Le RND pour sa part, fait l’apprentissage difficidu militantisme sans le sponsor et les moyens de l’administration et des moyens publics. Il n’abdique pas et c’est à son honneur. Mais en sortira-t-il indemne ? Rien n’est moins sûr…

Quant aux islamistes, cela ne se présente guère mieux pour eux même si, aussi paradoxal que cela puisse paraître, les nouvelles donnes sécuritaires peuvent leur profiter. En effet, le MSP semble usé par la participation au pouvoir et par les turpitudes de son premier responsable, tandis que la volonté clairement affichée du leader d’El Islah de participer au pouvoir pourrait lui valoir la désaffection de nombreuses troupes qui se recrutent parmi les islamistes radicaux. Mais, l’un dans l’autre, la représentation islamiste pourrait se maintenir au niveau actuel.

Restent les démocrates

Le FFS connaît la plus grave crise de son existence. Déjà exsangue, la structure de ce vieux parti est scindée en trois factions. Celle fidèle, contre vents et marées, au vieux leader Aït Ahmed, celle qui n’hésite plus à s’y opposer ouvertement et celle qui attend que cela se passe… Compte tenu de cette situation et des attitudes récentes de cette formation à l’égard des scrutins à caractère national- rappelons le boycott des dernières sénatoriales- sa participation le 17 mai est des plus hypothétiques. Quoi qu’il en soit, même sa participation risque de n’aboutir qu’à la confirmation de ce que tous les observateurs savent désormais : le FFS n’est que le fantôme de lui-même.

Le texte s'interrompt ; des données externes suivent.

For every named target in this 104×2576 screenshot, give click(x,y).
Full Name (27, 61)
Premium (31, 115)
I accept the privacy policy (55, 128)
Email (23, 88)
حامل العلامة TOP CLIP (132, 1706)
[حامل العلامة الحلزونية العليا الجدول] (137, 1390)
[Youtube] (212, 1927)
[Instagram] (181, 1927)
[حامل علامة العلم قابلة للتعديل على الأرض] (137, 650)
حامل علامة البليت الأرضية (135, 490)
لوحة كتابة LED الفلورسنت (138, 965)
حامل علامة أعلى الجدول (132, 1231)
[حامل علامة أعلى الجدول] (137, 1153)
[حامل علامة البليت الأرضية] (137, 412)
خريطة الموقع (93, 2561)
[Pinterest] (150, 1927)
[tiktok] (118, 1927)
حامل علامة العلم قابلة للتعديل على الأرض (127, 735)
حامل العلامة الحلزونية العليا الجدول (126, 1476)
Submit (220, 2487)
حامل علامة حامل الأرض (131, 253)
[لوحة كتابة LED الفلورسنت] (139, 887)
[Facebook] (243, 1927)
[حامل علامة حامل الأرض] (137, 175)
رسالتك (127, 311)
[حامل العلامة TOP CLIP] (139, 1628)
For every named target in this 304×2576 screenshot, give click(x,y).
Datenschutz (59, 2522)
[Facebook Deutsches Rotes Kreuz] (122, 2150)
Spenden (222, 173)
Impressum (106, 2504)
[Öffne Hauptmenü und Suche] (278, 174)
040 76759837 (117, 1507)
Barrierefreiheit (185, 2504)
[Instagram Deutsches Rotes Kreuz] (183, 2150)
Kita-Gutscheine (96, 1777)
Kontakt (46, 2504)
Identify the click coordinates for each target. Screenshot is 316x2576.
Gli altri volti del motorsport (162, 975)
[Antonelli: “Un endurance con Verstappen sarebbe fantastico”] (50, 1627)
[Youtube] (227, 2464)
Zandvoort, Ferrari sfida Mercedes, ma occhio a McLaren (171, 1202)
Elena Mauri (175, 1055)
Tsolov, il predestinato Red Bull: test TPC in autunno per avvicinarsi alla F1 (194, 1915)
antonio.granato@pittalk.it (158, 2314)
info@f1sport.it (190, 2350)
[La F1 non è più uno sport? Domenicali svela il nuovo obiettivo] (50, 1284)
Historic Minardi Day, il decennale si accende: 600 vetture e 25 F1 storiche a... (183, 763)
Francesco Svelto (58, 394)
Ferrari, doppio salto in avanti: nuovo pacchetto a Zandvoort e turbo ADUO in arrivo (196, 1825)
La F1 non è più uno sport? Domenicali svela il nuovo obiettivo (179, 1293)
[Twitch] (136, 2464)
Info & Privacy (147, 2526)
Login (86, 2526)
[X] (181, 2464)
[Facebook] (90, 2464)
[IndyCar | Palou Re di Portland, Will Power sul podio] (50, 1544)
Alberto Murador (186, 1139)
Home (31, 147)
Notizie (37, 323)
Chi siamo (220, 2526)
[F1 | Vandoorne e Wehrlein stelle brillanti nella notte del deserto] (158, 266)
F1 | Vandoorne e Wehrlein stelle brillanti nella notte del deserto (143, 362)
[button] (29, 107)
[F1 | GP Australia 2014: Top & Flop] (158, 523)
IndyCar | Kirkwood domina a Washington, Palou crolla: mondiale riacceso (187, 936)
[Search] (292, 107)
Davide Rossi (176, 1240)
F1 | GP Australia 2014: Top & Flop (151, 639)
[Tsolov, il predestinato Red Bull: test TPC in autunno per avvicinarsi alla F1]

Le RCD vient de tenir, avec pas moins de quatre années de retard, son congrès. Si, médiatiquement, le coup est bien joué, le fond n’échappe pas aux observateurs avertis. Le RCD n’est plus qu’une force politique régionale qui refuse de s’assumer en tant que telle. Sa participation aux législatives étant acquise, il ne pourra néanmoins prétendre à un rôle majeur. Mais, comme trouble-fête, il jouera sûrement son rôle et il jettera ses dernières forces dans la bataille.

L’invité-surprise de ces élections sera, sans conteste, l’UDR. Ironie de l’Histoire, malgré son absence d’agrément, ce parti est le seul de toute la mouvance républicaine et démocratique à être sérieusement implanté à travers tout le territoire national. En tout cas, de toute cette mouvance, c’est la seule formation capable de présenter 48 listes en Algérie et une liste pour l’émigration; Il semble en effet que l’UDR ait trouvé les voies et moyens légaux de participer à ces prochaines élections. Rien ne permet de préjuger de ses résultats mais une chose est sûre. il imprimera son cachet à la nature de la campagne électorale.

En fait, il ne faudra sans doute pas attendre du scrutin du 17 mai des évolutions révolutionnaires. Mais un début de changement peut parfaitement se dessiner. A condition que les électeurs soient au rendez-vous. C’est pourquoi, semble-t-il, le taux de participation à ces élections, au-delà des résultats, est le premier enjeu.